Schwäbische Zeitung (Sigmaringen)
Volkswagen und die Frage nach der Sittenwidrigkeit
Der Bundesgerichtshof verkündet an diesem Montag sein Urteil über Schadenersatzansprüche von Dieselkunden
BERLIN - Der Bundesgerichtshof (BGH) wird an diesem Montag ein wegweisendes Urteil verkünden. Das Gericht kläre, „ob Volkswagen sich bei dem Einbau von Abschalteinrichtungen in Dieselfahrzeugen sittenwidrig verhalten hat“, erläutert Klägeranwalt Claus Goldenstein. Bestätigen die Richter diese Rechtsauffassung, werden sie auch über die fälligen Entschädigungsleistungen entscheiden.

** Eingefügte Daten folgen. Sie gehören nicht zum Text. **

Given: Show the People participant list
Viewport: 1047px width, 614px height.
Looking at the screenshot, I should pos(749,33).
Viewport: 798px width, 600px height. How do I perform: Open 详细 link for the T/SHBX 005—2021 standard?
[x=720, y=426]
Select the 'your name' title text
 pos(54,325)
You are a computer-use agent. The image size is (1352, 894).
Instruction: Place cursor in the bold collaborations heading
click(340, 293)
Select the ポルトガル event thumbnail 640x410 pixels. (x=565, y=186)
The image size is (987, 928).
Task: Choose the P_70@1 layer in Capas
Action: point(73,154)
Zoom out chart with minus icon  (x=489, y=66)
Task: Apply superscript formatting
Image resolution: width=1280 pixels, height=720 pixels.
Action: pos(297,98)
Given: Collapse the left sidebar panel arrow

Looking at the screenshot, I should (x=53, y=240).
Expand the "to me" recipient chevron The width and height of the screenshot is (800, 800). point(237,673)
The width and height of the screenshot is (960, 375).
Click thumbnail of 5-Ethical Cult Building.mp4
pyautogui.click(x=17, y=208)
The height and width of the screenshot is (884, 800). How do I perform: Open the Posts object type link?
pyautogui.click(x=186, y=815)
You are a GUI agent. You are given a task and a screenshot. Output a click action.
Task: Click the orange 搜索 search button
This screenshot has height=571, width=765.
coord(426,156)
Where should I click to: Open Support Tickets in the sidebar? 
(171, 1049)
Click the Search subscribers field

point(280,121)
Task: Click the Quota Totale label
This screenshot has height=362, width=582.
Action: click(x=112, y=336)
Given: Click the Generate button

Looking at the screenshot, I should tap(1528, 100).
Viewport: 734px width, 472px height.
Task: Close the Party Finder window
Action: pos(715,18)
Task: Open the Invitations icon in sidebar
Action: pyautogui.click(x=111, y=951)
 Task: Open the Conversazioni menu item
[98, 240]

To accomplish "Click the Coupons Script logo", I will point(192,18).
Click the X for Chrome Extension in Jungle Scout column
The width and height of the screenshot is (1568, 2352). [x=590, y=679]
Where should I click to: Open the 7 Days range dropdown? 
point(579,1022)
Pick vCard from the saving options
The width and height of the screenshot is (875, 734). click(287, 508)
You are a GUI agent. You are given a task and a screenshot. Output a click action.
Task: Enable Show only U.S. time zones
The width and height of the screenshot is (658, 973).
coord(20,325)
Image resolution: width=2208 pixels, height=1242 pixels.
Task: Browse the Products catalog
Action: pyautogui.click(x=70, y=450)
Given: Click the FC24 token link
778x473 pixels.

Dabei geht es um die Frage, ob das Unternehmen den vollen Kaufpreis zurückerstatten muss oder einen Betrag für die zwischenzeitliche Nutzung des Fahrzeugs abziehen darf. In der Verhandlung am 5. Mai hatte das Gericht angedeutet, dass es eher dem Kläger als dem Konzern zuneigt. VW hat einen Schaden für die Autofahrer stets bestritten, weil die Fahrzeuge ja uneingeschränkt genutzt werden können. Geklagt hatte Herbert Gilbert, Besitzer eines VW Sharan 2.0 TDI match, den er 2014 für 31 490 Euro erworben hatte. Er fühlt sich von VW getäuscht und betrogen. Das Verfahren steht nun stellvertretend für Tausende andere zur Entscheidung an. Es ist das erste Grundsatzurteil in dieser Sache. Die bisherigen Urteile unterer Instanzen sind unterschiedlich ausgefallen. Im vorliegenden Fall hatte das Gericht den Anspruch auf den Kaufpreis bestätigt, davon jedoch eine Nutzungsentschädigung abgezogen. Demnach bekäme der Kläger inklusive Verzugszinsen noch 28 411 Euro erstattet.
„Zukünftig werden sich sämtliche deutschen Gerichte in ihren Urteilen im VW-Dieselskandal auf die Entscheidung beziehen“, erklärt Goldenstein, dessen Potsdamer Kanzlei nach eigenen Angaben rund 21 000 VW-Kunden vertritt. Doch nach seiner Auffassung ist der BGH-Spruch womöglich bald für Dieselkunden der anderen Hersteller relevant. Denn beim Europäischen Gerichtshof (EuGH) steht ein weiteres wegweisendes Urteil an. Dabei geht es um die Frage, ob Abschalteinrichtungen grundsätzlich illegal sind, wenn sie auf dem Prüfstand bessere Schadstoffwerte erzeugen als im realen Betrieb. Der Generalanwalt des EuGH vertrat in seinem Gutachten diese Auffassung. Meist folgt das Gericht dessen Votum.
Laut Goldenstein haben auch Hersteller wie Mercedes, Volvo oder BMW Abschalteinrichtungen in ihre Dieselmodelle eingebaut. Folge der EuGH dem Generalanwalt, würden Millionen Fahrzeugrückrufe und eine Klagewelle drohen. „Die Fahrzeughalter sämtlicher Dieselfahrzeuge in Deutschland könnten sich dann auf unser BGH-Urteil beziehen und Entschädigungen in Milliardenhöhe durchsetzen“, glaubt der Anwalt.